From: Hugo Thunnissen
Subject: Preferred approach to inclusion of data in ELPA package
Date: Thu, 17 Aug 2023 15:58:32 +0200
User-agent: Mozilla/5.0 (X11; Linux x86_64; rv:102.0) Gecko/20100101 Thunderbird/102.13.0

Hi all,

For my package phpinspect.el I am now looking into the creation of an index of PHP's built in functions and classes. I'm considering different ways of distributing this dataset, but I'm not entirely sure what would be the preferred way. Finding out the signatures/properties of built in functions and classes is straightforward: I can generate valid PHP stubs for them which can then be parsed an indexed by my package just like any other PHP code. What I'm not sure about is what the best way would be to distribute this data. Options I'm considering are:

1. Distribute the stubs with the package and parse them each time **when the package is loaded**.
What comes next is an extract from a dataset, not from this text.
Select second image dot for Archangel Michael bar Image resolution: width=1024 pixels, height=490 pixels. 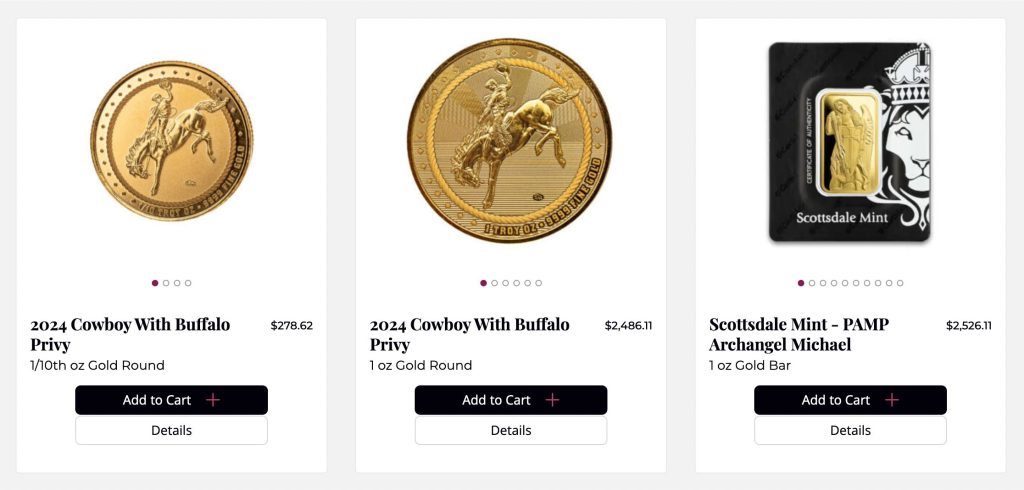coord(812,283)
2. Parse and index the stubs, then serialize the resulting index into a gzipped lisp data file that is checked into version control, and is loaded **when the package is loaded**. (BTW, should such a .eld file be byte compiled for any reason?)

3. Parse and index the stubs, then serialize the resulting index **during compile time**. Either by generating lisp code using a macro, or by serializing the index into a .eld file. This guarantees the index staying up to date with the contents of the stub files whenever the package is compiled.

Some more info: I expect the initial dataset to be a file with about 2000 stub functions and 200something stub classes, but it will grow as PHP grows and as phpinspect starts to cover more of PHP's features (for example, constant variables may also be included at some point in the near future, growing the index by a bit). I guesstimate that it would take less than 300ms to parse a set of files like that on most modern hardware, but I don't have the benchmarks to back that up yet.

I'm personally leaning towards option 3 and using a macro during compile time, but I could be nudged either way. Which approach would be preferable and why? Is there a common practice for things like this?